WHAT THE EXERCISE ASKS
Those lines of the data that hold the word "Tank" are to be copied out.

§

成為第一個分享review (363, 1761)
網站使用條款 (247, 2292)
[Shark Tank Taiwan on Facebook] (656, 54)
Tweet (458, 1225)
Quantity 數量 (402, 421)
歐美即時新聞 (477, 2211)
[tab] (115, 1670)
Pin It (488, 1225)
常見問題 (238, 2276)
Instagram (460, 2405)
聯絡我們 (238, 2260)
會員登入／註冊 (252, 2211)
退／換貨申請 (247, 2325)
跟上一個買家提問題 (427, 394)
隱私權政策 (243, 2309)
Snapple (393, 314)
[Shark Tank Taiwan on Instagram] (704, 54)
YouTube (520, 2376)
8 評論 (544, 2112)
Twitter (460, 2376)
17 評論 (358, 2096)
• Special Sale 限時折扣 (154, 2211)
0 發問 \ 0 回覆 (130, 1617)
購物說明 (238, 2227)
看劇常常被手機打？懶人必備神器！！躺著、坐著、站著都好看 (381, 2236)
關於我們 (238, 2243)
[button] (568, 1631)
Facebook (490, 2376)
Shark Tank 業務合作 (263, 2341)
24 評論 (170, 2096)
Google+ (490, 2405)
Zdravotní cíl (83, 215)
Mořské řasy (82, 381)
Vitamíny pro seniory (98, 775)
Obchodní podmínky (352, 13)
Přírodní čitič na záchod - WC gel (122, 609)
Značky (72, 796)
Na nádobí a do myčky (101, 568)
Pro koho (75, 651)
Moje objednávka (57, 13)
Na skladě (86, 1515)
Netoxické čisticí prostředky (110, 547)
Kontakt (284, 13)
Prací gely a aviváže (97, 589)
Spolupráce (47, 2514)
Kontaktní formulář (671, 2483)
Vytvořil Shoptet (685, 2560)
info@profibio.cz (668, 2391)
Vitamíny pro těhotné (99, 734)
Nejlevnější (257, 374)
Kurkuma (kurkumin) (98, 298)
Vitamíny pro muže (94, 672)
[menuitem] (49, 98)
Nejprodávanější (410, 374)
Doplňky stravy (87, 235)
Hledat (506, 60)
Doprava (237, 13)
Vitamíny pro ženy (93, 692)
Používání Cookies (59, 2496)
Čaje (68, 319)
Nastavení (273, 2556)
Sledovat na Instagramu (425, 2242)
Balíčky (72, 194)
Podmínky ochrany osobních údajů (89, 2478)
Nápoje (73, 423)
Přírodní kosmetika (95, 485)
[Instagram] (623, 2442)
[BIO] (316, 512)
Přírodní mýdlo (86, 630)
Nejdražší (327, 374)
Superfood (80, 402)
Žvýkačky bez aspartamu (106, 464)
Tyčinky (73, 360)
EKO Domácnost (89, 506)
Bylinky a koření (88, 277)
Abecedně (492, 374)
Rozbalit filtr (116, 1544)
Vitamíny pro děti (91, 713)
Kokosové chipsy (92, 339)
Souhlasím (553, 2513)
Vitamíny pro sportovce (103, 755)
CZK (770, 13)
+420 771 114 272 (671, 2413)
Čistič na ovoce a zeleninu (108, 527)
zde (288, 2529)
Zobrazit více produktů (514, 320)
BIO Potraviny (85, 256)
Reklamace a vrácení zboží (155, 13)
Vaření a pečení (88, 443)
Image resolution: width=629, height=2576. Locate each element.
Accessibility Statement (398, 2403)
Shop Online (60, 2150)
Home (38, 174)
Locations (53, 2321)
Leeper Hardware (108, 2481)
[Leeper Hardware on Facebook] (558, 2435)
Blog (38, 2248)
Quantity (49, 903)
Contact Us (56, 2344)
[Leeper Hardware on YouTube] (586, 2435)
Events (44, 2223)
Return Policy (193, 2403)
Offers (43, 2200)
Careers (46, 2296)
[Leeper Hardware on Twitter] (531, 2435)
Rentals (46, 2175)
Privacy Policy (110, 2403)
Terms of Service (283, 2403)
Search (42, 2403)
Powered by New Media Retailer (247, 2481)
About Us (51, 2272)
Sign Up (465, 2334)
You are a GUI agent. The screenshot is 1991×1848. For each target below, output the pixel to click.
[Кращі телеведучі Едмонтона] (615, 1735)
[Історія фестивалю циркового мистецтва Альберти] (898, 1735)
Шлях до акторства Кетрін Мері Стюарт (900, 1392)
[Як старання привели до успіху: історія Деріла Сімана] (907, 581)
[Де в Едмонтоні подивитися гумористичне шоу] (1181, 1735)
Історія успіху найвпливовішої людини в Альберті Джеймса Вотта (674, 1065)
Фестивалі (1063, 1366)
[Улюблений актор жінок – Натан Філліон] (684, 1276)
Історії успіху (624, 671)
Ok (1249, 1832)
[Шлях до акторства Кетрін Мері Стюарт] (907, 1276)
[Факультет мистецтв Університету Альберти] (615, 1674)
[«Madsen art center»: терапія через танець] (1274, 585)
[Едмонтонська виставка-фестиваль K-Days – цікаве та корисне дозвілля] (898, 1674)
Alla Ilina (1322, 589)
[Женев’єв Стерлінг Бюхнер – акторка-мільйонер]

§

EXERCISE RESPONSE
[Shark Tank Taiwan on Facebook] (656, 54)
[Shark Tank Taiwan on Instagram] (704, 54)
Shark Tank 業務合作 (263, 2341)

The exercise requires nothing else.